To understand dvc, I did the following experiment.
## normal transfer case
# In DVC_Main directory
git init
dvc init
dvc remote add -d <storage_name> <local_data_storage_url>
dvc add mesh_dataset # mesh_dataset (40GB)
dvc push
# In DVC_Sub directory
git init
dvc init
#copy & pasted files from ( dvc_main directory) -> .dvc/config , .mesh_dataset.dvc files
dvc pull
The above process is a code that tests whether the data worked in the main directory can be loaded from the sub directory.

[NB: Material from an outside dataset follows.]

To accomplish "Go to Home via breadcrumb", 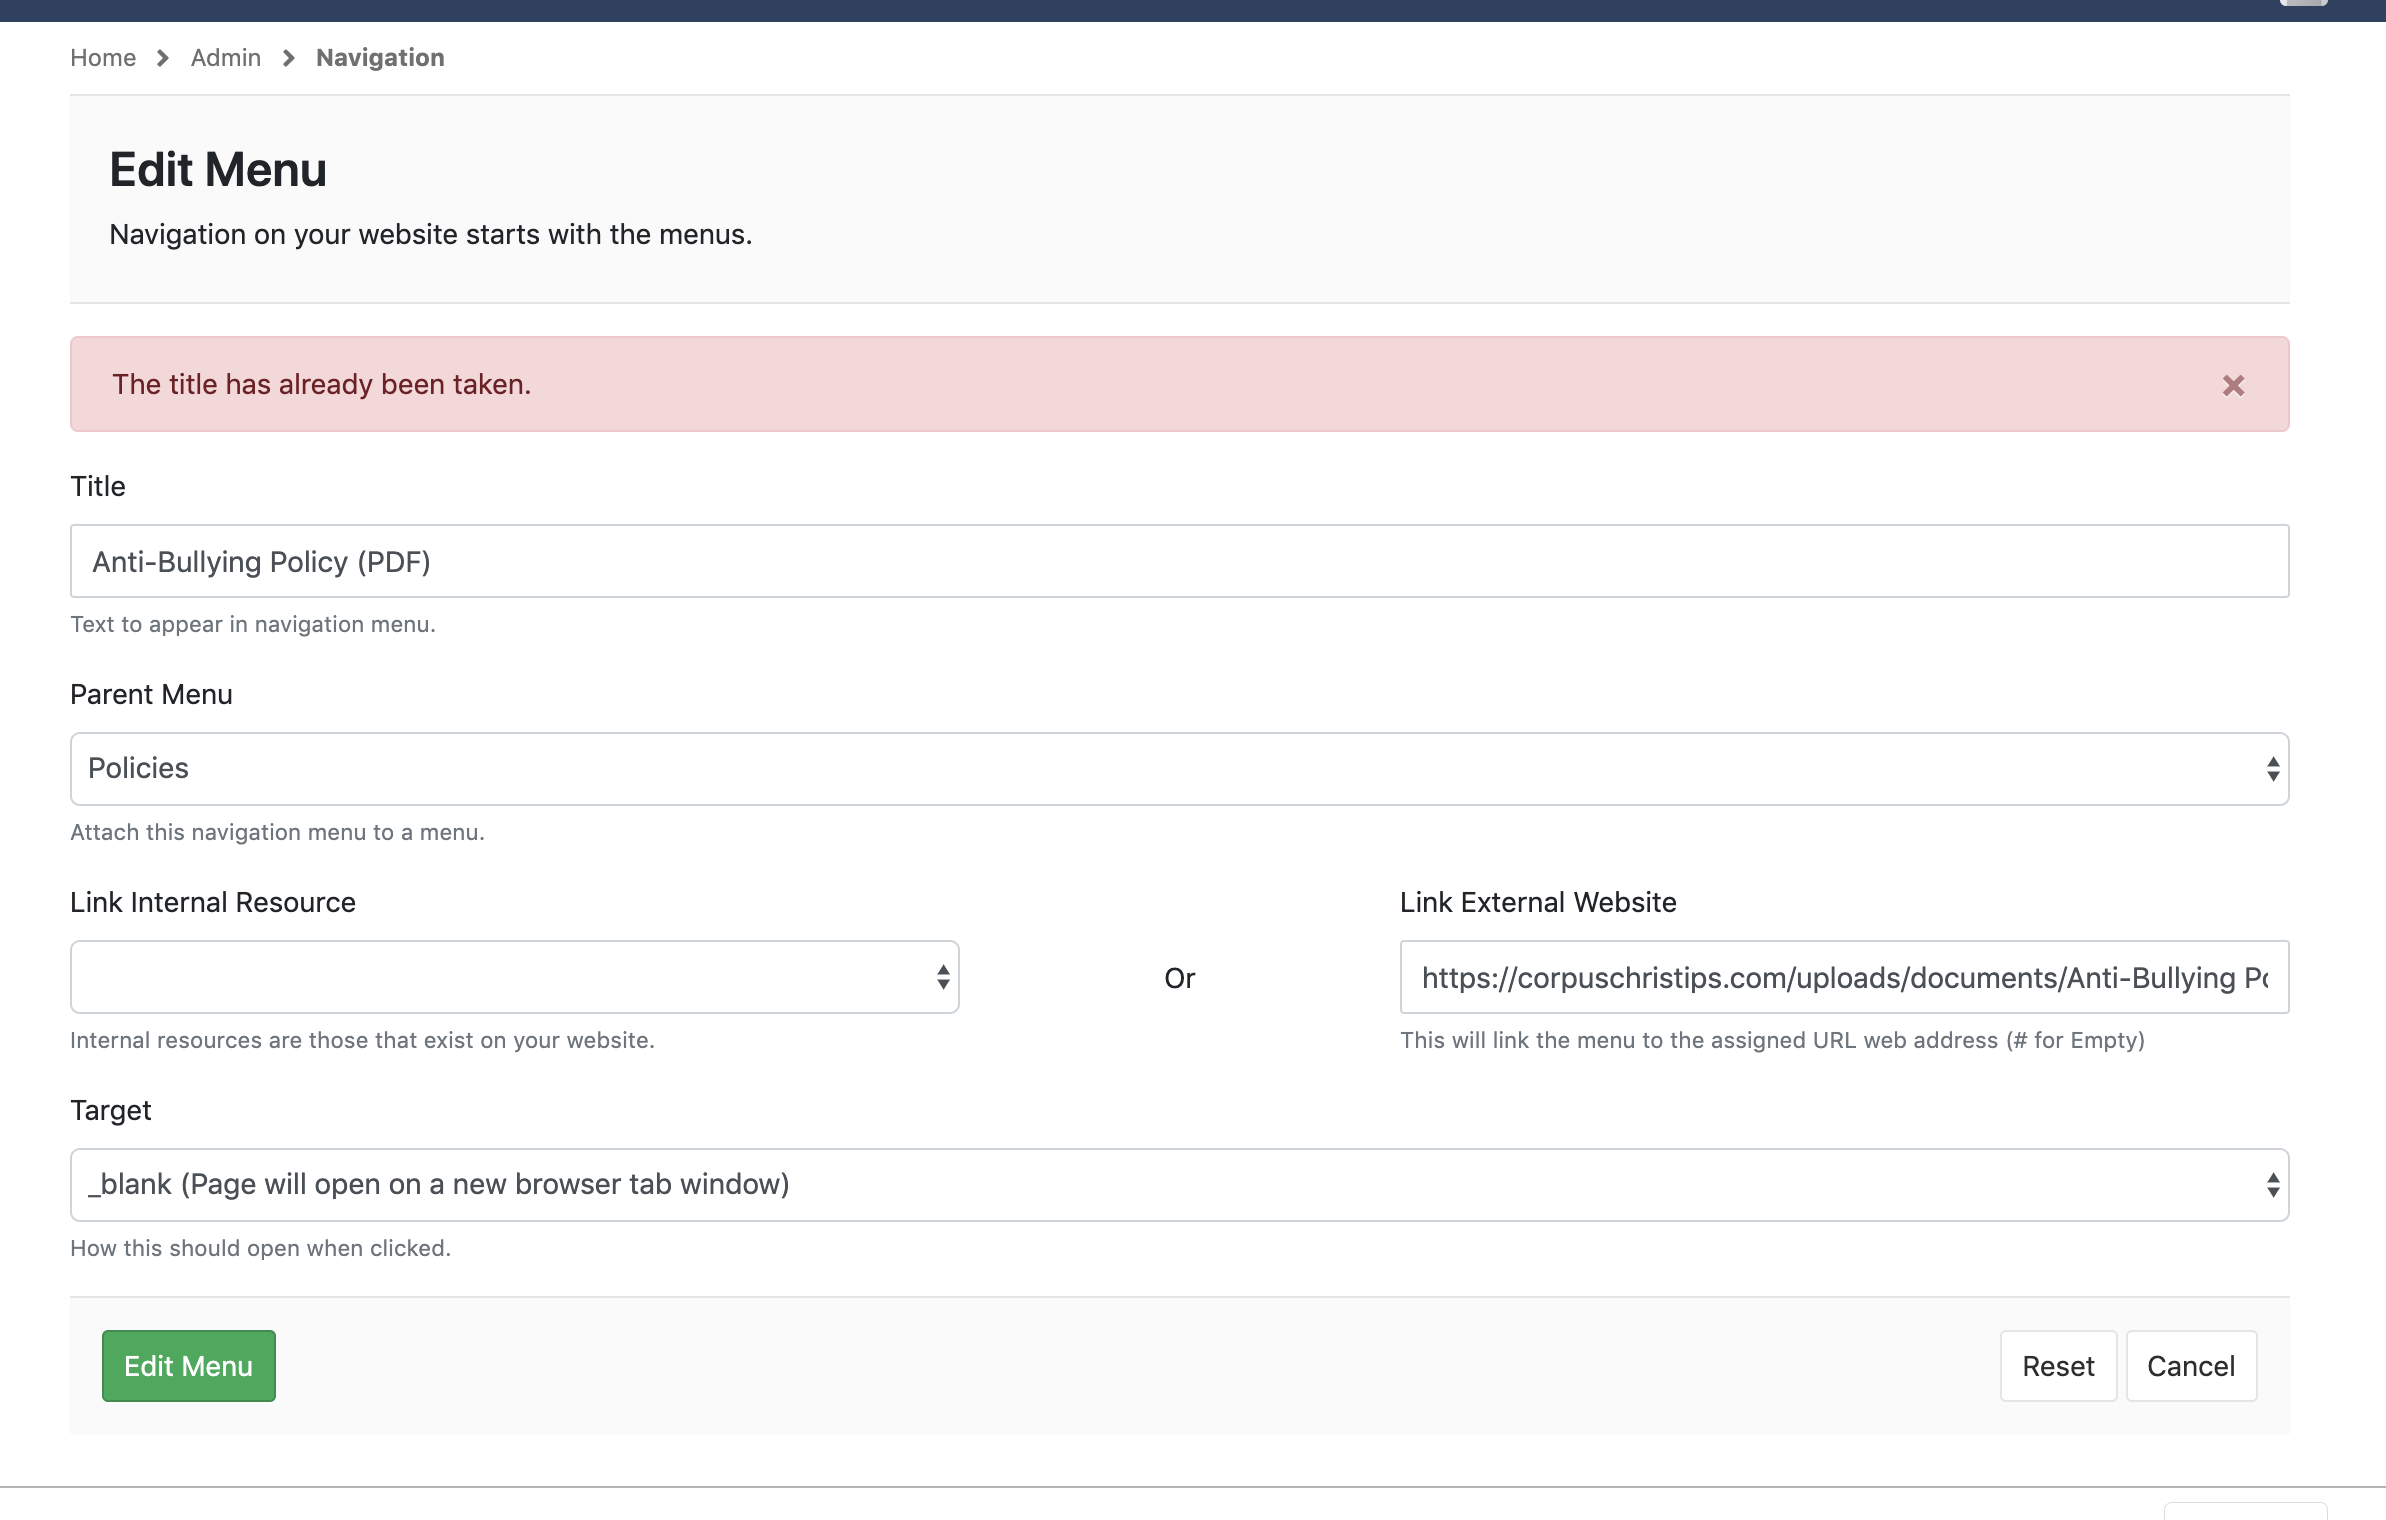I will click(103, 58).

But it took too long (about 80 minutes)
So I looked for options and there was a -j option for dvc add/pull/push.
## parallel transfer case
# In DVC_Main directory
git init
dvc init
dvc remote add -d <storage_name> <local_data_storage_url>
dvc remote modify jobs 64
dvc add -j 64 --to-remote mesh_dataset # mesh_dataset (40GB)
# In DVC_Sub directory
git init
dvc init
#copy & pasted files from ( dvc_main directory) -> .dvc/config , .mesh_dataset.dvc files
dvc pull -j 64
The parallel transmission method should be faster than the normal transmission method, but I don’t understand why there is no speed difference.
In fact, the parallel transmission method is slightly faster, but it was a difference that appeared because the ‘dvc push’ process was omitted in the dvc_main directory.
According to the explanation above, I have 1 cpu (8 cores, 14 logical cores), so the default value = 34.
Can you explain why there is no difference in transfer speed between jobs option 32 and 64?
Or does dvc not support parallel transmission of large data?